One of the amazing things about the design of the payment processing system is that it's easy to get into a situation where A) you know the customer's card is good; B) you've tried to charge them; and C) something has gone wrong and you don't know whether you've taken their money or not.
This happens to us every couple of weeks:
- Customer places an order.
- Us to bank: "Can I charge $30?"
- Bank to us: "Yes".
- Us to bank: "Ok, do it."
- ...radio silence.
If response #3 never comes, we get to show the customer an error, and that's fine. But if that response #5 times out and doesn't come back, which happens regularly, we have no idea whether the failure was that step #4 was not received, or that step #4 was received but reply #5 was lost. Sometimes it's one, sometimes it's the other. In the former case, the customer wasn't charged, and in the latter case they were! We have to fix these by hand, and there's no easy way to automate it. It sucks.
If banks understood TCP/IP, it would go like this:
- Customer places an order.
- SYN: Can I charge $30?
- SYN/ACK: Yes.
- ACK + SYN: Do it.
- SYN/ACK: I am gonna do it.
- ACK: I see that you're gonna do it.
If that was their model, then at no point does a communication failure cause a charge to be in an ambiguous state. If I never get the message in #5, the customer is not charged. If I get the message in #5 and my response in #6 is not received, the customer is not charged.
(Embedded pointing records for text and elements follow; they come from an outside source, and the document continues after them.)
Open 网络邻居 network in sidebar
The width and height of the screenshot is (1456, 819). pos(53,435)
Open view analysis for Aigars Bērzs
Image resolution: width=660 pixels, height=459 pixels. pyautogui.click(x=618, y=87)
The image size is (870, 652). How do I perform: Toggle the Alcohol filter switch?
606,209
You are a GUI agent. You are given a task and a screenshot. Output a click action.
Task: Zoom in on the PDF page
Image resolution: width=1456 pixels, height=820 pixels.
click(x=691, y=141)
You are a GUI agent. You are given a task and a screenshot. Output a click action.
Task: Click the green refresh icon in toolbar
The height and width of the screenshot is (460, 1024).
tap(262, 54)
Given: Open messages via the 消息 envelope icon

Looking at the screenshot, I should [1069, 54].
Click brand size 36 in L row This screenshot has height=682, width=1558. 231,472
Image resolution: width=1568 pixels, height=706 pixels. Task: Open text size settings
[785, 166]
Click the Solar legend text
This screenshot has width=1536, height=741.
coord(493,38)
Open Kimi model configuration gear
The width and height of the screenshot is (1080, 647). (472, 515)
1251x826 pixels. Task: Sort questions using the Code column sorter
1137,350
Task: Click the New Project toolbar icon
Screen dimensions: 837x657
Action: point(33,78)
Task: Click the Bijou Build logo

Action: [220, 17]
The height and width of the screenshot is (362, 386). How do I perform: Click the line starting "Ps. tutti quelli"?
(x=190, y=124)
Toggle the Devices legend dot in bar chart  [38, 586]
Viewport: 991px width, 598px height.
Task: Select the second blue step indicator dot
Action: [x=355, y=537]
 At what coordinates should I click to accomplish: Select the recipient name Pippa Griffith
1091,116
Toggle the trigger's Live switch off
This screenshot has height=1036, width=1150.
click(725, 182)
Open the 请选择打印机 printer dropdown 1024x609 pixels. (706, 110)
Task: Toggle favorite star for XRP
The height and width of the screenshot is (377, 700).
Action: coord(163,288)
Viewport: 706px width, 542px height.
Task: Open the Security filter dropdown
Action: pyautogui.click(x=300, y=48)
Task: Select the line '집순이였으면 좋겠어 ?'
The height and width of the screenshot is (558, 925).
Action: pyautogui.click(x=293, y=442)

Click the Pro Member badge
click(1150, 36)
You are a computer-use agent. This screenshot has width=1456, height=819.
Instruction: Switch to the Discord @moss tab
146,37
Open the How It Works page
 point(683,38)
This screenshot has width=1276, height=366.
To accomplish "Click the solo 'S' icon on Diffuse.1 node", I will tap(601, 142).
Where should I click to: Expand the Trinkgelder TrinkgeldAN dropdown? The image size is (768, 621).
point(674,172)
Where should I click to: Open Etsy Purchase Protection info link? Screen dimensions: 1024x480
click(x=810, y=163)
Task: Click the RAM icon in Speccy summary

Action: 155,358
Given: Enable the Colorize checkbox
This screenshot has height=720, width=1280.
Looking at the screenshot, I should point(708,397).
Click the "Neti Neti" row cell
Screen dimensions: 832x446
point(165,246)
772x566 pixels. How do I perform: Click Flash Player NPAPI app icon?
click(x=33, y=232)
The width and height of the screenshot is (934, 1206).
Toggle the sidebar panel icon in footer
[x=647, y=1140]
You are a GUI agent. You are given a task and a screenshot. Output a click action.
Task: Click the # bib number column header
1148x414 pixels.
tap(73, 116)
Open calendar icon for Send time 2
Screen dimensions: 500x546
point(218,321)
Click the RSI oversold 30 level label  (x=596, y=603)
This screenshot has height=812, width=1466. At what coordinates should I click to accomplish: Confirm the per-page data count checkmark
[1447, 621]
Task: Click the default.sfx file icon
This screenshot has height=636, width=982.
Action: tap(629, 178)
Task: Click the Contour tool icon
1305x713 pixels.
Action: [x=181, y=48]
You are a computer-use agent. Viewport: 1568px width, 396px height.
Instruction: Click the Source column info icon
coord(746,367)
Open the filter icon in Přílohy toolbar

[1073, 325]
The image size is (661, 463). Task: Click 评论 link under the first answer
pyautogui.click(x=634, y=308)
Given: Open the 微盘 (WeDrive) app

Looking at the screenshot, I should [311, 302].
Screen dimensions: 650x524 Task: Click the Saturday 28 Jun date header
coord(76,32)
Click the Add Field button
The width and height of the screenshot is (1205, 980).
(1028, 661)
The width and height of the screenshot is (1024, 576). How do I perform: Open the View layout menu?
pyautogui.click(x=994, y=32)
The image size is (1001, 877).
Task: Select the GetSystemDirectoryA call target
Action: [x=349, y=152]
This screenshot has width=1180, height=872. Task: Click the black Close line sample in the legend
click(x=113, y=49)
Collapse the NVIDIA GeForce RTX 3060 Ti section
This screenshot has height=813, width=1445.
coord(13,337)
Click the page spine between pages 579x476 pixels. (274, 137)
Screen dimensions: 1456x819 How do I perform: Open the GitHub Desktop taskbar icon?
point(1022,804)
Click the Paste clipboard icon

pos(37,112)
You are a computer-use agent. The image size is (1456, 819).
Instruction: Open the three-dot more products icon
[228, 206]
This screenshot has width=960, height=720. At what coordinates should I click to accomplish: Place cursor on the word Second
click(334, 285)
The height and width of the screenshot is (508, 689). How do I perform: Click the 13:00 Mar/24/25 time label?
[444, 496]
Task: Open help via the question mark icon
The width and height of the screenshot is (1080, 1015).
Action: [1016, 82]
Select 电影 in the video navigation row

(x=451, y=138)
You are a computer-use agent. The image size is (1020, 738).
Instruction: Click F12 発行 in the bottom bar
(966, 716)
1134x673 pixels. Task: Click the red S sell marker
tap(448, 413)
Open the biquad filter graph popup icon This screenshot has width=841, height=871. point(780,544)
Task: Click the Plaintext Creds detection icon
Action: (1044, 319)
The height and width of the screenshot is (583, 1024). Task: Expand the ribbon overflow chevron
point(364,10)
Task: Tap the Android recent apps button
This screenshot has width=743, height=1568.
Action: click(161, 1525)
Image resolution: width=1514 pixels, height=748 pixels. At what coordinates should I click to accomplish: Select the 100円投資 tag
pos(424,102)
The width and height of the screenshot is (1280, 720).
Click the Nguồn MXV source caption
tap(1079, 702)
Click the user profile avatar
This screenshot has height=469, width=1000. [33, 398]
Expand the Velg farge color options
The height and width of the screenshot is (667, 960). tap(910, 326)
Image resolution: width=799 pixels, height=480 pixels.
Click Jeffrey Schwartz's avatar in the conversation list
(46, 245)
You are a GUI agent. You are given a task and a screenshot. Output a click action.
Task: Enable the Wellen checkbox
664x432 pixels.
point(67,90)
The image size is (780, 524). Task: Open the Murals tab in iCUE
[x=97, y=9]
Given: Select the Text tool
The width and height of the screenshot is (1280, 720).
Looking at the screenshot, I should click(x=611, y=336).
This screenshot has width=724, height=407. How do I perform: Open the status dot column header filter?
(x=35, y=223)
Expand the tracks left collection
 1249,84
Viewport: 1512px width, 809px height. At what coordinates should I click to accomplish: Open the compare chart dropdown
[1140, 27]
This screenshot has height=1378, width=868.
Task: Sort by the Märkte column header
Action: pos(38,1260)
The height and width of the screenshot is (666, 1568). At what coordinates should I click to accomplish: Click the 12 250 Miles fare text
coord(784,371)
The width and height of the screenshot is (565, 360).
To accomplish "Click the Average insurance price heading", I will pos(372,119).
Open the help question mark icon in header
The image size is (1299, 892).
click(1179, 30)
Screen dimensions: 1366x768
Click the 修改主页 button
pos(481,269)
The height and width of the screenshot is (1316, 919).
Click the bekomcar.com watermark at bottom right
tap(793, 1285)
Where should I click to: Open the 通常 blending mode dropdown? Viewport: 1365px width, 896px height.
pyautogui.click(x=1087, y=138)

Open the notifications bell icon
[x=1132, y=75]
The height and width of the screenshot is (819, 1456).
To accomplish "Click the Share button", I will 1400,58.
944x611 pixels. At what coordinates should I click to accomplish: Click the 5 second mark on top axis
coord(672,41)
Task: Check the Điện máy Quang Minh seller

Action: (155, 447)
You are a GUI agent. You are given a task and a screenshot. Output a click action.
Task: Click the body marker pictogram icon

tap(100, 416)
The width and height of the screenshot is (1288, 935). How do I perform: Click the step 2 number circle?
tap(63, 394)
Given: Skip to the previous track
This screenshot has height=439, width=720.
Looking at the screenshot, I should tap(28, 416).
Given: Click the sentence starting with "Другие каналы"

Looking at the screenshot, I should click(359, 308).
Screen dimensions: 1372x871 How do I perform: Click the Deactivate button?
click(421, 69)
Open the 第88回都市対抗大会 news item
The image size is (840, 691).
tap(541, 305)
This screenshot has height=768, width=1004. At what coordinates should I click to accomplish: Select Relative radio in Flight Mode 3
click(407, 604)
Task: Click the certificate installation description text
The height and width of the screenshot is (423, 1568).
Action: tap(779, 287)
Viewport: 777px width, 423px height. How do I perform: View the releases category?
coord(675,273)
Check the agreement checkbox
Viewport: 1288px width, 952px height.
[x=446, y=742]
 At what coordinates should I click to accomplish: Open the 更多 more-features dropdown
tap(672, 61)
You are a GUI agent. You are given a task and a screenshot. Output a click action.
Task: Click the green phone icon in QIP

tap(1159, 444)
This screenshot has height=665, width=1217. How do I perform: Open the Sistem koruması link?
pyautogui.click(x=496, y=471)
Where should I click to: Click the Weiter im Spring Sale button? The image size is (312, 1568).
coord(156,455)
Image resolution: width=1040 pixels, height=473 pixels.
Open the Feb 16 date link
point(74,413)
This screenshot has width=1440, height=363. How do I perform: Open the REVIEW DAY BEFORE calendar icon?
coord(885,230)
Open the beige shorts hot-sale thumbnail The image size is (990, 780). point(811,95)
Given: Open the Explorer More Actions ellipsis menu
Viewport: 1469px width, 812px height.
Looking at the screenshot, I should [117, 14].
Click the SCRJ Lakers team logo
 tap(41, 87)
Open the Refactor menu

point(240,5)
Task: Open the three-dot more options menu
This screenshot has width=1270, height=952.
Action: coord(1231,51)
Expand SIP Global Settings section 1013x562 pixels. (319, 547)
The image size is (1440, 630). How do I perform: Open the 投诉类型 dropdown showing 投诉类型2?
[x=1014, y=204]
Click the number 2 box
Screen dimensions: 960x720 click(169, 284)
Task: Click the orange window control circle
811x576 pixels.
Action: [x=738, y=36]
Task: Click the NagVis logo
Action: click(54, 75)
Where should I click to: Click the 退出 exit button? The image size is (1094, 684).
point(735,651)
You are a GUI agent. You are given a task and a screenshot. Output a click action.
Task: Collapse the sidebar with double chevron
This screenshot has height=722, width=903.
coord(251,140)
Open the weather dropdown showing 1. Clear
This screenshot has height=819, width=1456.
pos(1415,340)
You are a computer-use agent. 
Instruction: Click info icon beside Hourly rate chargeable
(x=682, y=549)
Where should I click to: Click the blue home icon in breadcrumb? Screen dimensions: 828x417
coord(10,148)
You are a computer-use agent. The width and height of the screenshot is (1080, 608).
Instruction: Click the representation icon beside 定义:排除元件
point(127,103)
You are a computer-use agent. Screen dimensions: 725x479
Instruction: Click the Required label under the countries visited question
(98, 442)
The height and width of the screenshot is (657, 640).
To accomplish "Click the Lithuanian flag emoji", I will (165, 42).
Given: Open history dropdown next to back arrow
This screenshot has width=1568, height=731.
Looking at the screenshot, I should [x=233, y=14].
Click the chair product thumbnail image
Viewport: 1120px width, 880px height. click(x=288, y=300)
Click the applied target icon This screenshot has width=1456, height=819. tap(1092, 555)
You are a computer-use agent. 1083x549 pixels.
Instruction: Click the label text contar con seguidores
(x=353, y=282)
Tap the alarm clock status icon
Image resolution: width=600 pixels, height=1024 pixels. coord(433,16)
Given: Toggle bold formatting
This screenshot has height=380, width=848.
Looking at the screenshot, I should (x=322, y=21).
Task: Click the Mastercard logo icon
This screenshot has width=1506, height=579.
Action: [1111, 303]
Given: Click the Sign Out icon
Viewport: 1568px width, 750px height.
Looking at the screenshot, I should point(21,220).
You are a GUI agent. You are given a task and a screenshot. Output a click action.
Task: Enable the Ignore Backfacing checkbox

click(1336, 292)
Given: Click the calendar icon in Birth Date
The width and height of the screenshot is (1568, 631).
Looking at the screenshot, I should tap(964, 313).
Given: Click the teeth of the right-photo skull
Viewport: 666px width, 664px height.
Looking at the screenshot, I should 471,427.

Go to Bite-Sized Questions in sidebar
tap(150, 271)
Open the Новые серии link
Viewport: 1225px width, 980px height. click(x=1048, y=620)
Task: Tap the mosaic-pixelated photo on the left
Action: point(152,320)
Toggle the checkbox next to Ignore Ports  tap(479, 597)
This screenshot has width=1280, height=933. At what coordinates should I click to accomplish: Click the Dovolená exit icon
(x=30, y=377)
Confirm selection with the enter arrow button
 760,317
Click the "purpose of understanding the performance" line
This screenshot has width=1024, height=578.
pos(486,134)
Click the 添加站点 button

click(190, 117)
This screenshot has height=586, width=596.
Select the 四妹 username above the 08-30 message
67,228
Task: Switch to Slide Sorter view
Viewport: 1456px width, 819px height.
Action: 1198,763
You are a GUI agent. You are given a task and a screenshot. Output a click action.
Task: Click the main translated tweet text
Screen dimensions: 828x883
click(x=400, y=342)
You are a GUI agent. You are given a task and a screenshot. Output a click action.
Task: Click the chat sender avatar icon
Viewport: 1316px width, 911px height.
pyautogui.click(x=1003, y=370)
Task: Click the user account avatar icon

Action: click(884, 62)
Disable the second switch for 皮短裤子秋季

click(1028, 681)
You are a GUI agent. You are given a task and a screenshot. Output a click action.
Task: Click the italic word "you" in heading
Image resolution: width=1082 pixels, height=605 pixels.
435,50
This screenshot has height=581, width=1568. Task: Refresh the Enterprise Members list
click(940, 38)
If #6 is sent but not received, then I would think the customer was charged when they were not, but the converse can't happen. There's only one possible failure mode and not two, and that failure mode is the safer one.
This is orthogonal to the complete flying clusterfuck that is AVS, unfortunately, where they put a hold on the money before validating the billing address, and then if that didn't match, often fail to release that hold. Double-you tee fuck.